Why Thai finance firms push AI as human oversight limits automation
Executives say machines cannot make final calls without review in key processes.
Thai financial institutions call for well-governed artificial intelligence (AI) to make operations secure and faster, as this can improve underwriting, reduce manual service contacts, personalise insurance engagement, support investment advisers, and make digital payments easier.
During a panel discussion moderated by Itthipat Limmaneerak, Partner, Technology Consulting – Data, AI & Analytics, KPMG, at the Asian Banking and Finance and Insurance Asia Summit 2026 in Thailand, executives from the finance sector said the immediate test is practical: use AI to remove paperwork, automate repetitive checks, improve frontline decisions, and respond faster to customers without allowing machines to make unchecked final judgments.
For ShopeePay Thailand, simplification has already changed the credit journey.
Chanitha Supavivat, Thailand head of Credit Business and Operations at ShopeePay Thailand, said its flagship credit products are digital from activation through collections.
“We are not just making things easier, but we are fundamentally removing the traditional values,” she said, referring to paper-based loan processes.
The company uses alternative data and AI to assess users within its ecosystem.
Supavivat said ShopeePay can “grant a new loan to the new user within like five minutes,” provided the user passes KYC and underwriting rules.
For identity checks, she said the firm uses AI and optical character recognition, adding that “more than 90% of our customers can get an instant decision.”
That matters in a market where digital finance is already mainstream.
The Bank of Thailand’s payment data indicators are now published monthly and track fund transfers and payments across channels, reflecting the policy focus on digital transaction flows.
Thailand’s scam controls also show why automation cannot be separated from risk management: the Bank of Thailand required tiered online transfer limits, including THB50,000 for many users, depending on risk profile, after June 2025 scam cases caused $0.09b (THB2.8b) in losses.
In life insurance, the operational challenge is different. Montree Thirasakthanam, Executive Vice President and head of Technology and Innovation at Thai Life Insurance Company Limited, said life insurance remains harder to streamline than non-life products because underwriting and policy issuance require more information.
He said the target is to build an “instant policy insurance” capability, where “as soon start buying the policy, you start to be immediately responded to and achieve the policy.”

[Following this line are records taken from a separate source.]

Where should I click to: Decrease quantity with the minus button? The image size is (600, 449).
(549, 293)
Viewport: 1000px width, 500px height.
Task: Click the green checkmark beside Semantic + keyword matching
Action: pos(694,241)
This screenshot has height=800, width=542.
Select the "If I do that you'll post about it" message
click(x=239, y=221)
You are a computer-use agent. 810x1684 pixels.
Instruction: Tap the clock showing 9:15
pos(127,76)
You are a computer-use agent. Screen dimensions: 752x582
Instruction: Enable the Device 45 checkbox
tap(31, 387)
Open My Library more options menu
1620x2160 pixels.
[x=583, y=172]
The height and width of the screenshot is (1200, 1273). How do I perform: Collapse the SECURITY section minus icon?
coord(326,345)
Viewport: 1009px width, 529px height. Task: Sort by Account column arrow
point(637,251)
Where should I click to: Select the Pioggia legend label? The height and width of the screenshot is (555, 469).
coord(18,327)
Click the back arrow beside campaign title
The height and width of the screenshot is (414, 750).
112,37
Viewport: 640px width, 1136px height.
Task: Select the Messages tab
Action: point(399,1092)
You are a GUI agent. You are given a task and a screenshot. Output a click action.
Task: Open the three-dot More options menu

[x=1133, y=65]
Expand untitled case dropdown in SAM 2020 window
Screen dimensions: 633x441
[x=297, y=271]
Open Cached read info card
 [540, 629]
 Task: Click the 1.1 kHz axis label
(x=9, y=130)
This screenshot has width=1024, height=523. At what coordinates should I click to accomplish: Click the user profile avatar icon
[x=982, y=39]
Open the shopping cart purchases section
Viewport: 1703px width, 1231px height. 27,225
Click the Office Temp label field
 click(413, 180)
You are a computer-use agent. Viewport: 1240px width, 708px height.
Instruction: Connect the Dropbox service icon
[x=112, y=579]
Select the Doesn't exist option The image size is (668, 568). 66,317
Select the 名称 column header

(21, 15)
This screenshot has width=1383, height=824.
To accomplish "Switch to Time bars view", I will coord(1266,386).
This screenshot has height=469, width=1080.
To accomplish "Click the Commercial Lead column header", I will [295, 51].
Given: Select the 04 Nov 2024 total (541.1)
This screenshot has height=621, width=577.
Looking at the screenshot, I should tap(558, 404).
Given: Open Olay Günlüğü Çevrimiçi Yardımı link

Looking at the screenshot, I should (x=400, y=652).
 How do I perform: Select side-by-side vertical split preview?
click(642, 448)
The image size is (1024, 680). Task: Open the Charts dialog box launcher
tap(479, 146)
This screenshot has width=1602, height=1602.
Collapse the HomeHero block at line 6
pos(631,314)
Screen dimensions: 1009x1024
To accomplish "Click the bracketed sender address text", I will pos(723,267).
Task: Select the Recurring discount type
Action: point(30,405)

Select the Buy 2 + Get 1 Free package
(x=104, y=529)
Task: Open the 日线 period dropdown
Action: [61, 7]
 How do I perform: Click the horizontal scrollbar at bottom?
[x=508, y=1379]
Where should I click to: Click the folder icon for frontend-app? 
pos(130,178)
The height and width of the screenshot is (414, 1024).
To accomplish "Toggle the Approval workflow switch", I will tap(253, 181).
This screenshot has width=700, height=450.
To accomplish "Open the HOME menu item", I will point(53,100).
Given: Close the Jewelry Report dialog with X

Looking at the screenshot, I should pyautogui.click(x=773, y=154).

That ambition is relevant because Thailand’s life insurance market is still growing, but growth depends on persistency, renewal premiums, and customer relevance.
In the first half of 2025, the industry recorded $10.14b (THB327b) in total premiums, up 4.87% year-on-year; new business premiums rose 7.38% to $2.94b (THB94.9b), renewal premiums increased 3.88% to $7.19b (THB232b), and the policy persistency rate was 82%, according to figures cited by the Thai Life Assurance Association.
Ocean Life Insurance Public Company Limited is applying AI closer to the sales and service journey.
Ornusa Khowvadisai, Senior Vice President for Digital Transformation and acting Chief Operating Officer at Ocean Life Insurance Public Company Limited, said AI should benefit both customers and the company, especially in a business where the product is complex and relationship-based.
“We don’t talk about what we face, but we talk about what can sustain the customer to be with us,” she said.
Khowvadisai said Ocean Life has launched AI tools for salespersons to personalise customer engagement.
“Sales version can use them or to know your customer more,” she said, adding that this reduces reliance on central analytics teams and helps frontline staff understand customers directly.
She also pointed to payments as a key process, saying customers have already shifted behaviour: “Everybody uses QR code to scan the link to pay.”
The discussion also showed that AI adoption is no longer limited to underwriting.
A 2025 Roots report on insurance AI adoption found that common benefit areas include underwriting, claims processing, fraud detection, customer service, and risk assessment, with more than 80% of respondents identifying AI as a top strategic initiative for 2025.
This aligns with the panel’s emphasis on using AI to reduce manual work, route exceptions, and improve service quality.
For Bangkok Bank Public Company Limited, the focus is on advisory quality.
Cholathee Pornrojnangkool, Senior Vice President for Wealth & Private Bank at Bangkok Bank Public Company Limited, said wealth and private banking differ from lending because advisers must understand customer profiles, risk appetite, and financial needs before recommending products.
“The better we know the client, the better we can offer the product and services to the client,” he said.
He said the value of AI is in turning data into next actions, such as suitable products, portfolio adjustments, and model recommendations. But he cautioned that advice cannot be fully delegated to AI.
“Human and AI have to be together,” Pornrojnangkool said. “We are not looking for faster response time or faster service, but we want to provide better service, and probably at a lower cost.”